:: REQUIRED ACTION A ::
In the text on R Markdown documents, recast the paragraph beginning "I personally do everything in HTML" as a short bulleted list that keeps its main points.
:: REQUIRED ACTION B ::
According to the text on R Markdown documents, why should a code chunk be added with a keyboard shortcut rather than the Insert menu? Answer in one to three sentences.
:: REQUIRED ACTION C ::
Pick up the text on R Markdown documents after its last sentence and keep writing in the same manner.

:: SELECTED TEXT ::
Standard Documents



R Markdown files

R Markdown files, with extension *.Rmd, are a combination of text, R code, and possibly other code or syntax, all within a single file. Various packages, e.g. rmarkdown, knitr, pandoc, etc., work behind the scenes to knit all those pieces into one coherent whole, in whatever format is desired67. The knitr package is the driving force behind most of what is done to create the final product.

HTML

I personally do everything in HTML because it’s the most flexible, and easiest to get things looking the way you want. Presumably at some point, these will simply be the default that people both use and expect in the academic realm and beyond, as there is little additional value that one can get with PDF or MS Word, and often notably less. Furthermore, academia is an anachronism. How much do you engage PDF and Word for anything else relative to how much you make use of HTML (i.e. the web)?

Text

Writing text in a R Markdown document is the same as anywhere else. There are a couple things you’ll use frequently though.

  • Headings/Subheadings: Specified #, ##, ### etc.
  • Italics & bold: *word* for italics **word** for bold. You can also use underscores (some Markdown flavors may require it).
  • Links: [some_text](http://webaddress.com)
  • Image: ![alt-text](img_location)
  • Lists: Start with a dash or number, and make sure the first element is separated from any preceding text by a full blank line. Then separate each element by a line.
Some *text*.

- List item 1
- List item 2

1. item #1
2. item #2

That will pretty much cover most of your basic text needs. For those that know HTML & CSS, you can use those throughout the text as you desire as well. For example, sometimes I need some extra space after a plot and will put in a <br>.

Code

Chunks

After text, the most common thing you’ll have is code. The code resides in a chunk, and looks like this. You can add it to your document with the Insert menu in the upper right of your Rmd file, but as you’ll be needing to do this all the time, instead you’ll want to use the keyboard shortcut of Ctrl/Cmd + Alt/Option + I68.

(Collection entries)
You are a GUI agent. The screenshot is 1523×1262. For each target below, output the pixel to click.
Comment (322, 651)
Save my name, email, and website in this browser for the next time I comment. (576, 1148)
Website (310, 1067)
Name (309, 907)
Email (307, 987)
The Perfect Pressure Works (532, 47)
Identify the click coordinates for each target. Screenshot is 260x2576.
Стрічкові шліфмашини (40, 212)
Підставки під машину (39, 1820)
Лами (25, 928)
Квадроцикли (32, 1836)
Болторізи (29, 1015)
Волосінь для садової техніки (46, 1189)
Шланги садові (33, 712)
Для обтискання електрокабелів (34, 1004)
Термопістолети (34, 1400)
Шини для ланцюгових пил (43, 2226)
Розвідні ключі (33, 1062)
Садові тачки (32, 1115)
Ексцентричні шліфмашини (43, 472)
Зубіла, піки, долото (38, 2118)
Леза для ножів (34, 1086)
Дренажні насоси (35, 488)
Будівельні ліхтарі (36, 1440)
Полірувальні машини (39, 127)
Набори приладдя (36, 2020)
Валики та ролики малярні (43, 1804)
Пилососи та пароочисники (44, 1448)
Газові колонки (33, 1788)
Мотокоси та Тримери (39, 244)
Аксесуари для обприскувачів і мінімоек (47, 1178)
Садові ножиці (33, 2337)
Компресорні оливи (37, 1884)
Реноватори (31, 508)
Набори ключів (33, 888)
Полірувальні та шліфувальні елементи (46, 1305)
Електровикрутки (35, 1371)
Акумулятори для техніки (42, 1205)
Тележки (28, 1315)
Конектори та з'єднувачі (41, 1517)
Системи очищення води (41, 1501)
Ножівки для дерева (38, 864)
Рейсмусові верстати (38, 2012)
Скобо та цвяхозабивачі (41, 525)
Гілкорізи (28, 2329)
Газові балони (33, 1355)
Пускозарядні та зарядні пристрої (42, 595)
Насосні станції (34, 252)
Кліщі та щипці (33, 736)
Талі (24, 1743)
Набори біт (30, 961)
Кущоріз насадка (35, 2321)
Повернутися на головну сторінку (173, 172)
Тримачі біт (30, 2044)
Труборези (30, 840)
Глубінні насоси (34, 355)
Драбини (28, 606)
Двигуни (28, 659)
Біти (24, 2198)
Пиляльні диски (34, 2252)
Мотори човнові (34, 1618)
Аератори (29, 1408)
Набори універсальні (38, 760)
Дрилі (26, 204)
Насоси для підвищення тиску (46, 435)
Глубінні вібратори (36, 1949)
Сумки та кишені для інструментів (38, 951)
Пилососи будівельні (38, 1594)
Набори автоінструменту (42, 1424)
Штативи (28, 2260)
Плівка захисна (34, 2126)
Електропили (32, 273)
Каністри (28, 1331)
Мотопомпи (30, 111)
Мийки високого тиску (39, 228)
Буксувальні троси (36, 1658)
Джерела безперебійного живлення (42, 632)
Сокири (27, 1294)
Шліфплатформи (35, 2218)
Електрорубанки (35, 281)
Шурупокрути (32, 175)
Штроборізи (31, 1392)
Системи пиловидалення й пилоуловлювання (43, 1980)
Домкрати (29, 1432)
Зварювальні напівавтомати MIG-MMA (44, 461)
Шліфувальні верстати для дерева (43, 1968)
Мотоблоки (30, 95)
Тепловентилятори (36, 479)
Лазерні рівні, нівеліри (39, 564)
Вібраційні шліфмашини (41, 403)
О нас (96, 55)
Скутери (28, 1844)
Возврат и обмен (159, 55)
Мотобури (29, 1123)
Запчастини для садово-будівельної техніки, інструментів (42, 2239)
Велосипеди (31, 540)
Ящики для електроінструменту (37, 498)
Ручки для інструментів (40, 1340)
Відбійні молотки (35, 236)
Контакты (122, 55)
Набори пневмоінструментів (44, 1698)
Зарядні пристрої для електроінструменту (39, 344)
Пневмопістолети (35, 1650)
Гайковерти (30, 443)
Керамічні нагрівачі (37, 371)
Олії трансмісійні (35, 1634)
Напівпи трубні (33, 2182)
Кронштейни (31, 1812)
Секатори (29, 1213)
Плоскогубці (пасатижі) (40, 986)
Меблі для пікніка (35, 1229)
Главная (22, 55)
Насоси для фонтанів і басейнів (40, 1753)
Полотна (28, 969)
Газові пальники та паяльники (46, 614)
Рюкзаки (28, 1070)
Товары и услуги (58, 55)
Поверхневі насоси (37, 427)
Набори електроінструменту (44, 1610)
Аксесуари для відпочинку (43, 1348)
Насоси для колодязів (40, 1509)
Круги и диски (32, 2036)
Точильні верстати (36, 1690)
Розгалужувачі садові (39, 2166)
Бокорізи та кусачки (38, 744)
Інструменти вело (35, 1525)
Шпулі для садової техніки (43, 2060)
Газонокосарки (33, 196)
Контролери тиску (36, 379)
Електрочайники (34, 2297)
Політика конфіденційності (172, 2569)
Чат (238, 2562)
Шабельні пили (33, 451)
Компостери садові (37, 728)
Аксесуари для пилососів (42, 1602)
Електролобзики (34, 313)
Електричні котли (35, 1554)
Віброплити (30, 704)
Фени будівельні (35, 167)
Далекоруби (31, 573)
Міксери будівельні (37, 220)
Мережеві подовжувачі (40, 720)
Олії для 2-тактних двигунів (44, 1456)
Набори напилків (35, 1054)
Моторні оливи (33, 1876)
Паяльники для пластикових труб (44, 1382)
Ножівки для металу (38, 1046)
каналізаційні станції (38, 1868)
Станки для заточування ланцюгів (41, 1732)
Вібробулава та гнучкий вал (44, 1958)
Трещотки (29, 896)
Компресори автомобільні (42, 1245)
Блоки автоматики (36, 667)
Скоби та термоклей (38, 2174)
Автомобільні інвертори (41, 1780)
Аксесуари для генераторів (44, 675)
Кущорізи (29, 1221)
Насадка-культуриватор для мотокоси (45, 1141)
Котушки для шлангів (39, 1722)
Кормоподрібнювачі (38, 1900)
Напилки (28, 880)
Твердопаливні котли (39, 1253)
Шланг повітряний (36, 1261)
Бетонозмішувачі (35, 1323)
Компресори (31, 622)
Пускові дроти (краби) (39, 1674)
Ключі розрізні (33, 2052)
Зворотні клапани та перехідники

:: RESPONSE A ::
- The writer does everything in HTML because it is the most flexible format and the easiest to make look as intended.
- HTML will presumably become the default that people use and expect, in academia and beyond.
- PDF and MS Word add little value over HTML and often offer notably less.
- Academia is described as an anachronism.
- Readers are asked to compare how much they use PDF and Word for anything else with how much they use HTML, meaning the web.

:: RESPONSE B ::
Inserting code chunks is something you will do all the time, so the keyboard shortcut Ctrl/Cmd + Alt/Option + I is preferable to going through the Insert menu in the upper right of the Rmd file.

:: RESPONSE C ::
```{r}
x = rnorm(10)
```

There is no limit to what you put in an R chunk. I don’t recommend it, but it could be hundreds of lines of code! You can put these anywhere within the document. Other languages, e.g. Python, can be used as well, as long as knitr knows where to look for the engine for the code you want to insert69.

Chunk options

There are many things to specify for a specific chunk, or to apply to all chunks. The example demonstrates some of the more common ones you might use.

```{r mylabel, echo = TRUE, eval = TRUE, cache = FALSE, out.width = '50%'}
# code
```

These do the following:

  • echo: show the code; can be logical, or line numbers specifying which lines to show
  • eval: evaluate the code; can be logical, or line numbers specifying which lines to show
  • cache: logical, whether to cache the results for later reuse without reevaluation
  • out.width: figure width, can be pixels, percentage, etc.

You can also specify these as defaults for the whole document by using a chunk near the beginning that looks something like this.

```{r setup}
knitr::opts_chunk$set(
  echo = T,
  message = F,
  warning = F,
  error = F,
  comment = NA,
  R.options = list(width = 220),
  dev.args = list(bg = 'transparent')
)
```

There are quite a few options, so familiarize yourself with what’s available, even if you don’t plan on using it, because you never know.

In-line

R code doesn’t have to be in a chunk. You can put it right in the middle of a sentence.

Here is a sentence whose sum is `r 2 + 2`.
This sentence has a value of `r x[1]`.

When you knit the document, it will look like ordinary text because you aren’t using an R chunk:

Here is a sentence whose sum is 4.

This sentence has a value of 1.955294.

This effect of this in scientific reporting cannot be understated.

Your goal in writing a document should be to not explicitly write a single number that’s based on data.

Labels

All chunks should be given a label. This makes it easy to find it within your document because there are two outlines available to you. One that shows your text headers (to the right), and one that you can click to reveal that will also show your chunks (bottom left). If they just say Chunk 1, Chunk 2 etc., it doesn’t help you to know what they’re doing. There is also some potential benefit in terms of caching, which we’ll discuss later.

Running code

You don’t have to knit the document to run the code, and often you’ll be using the results as you write the document. You can run a single chunk or multiple chunks. Use the shortcuts instead of the menu.

By default, when you knit the document, all code will be run. Depending on a variety of factors, this may or may not be what you want to do, especially if it is time-consuming to do so. We’ll talk about how to deal with this issue in the next part.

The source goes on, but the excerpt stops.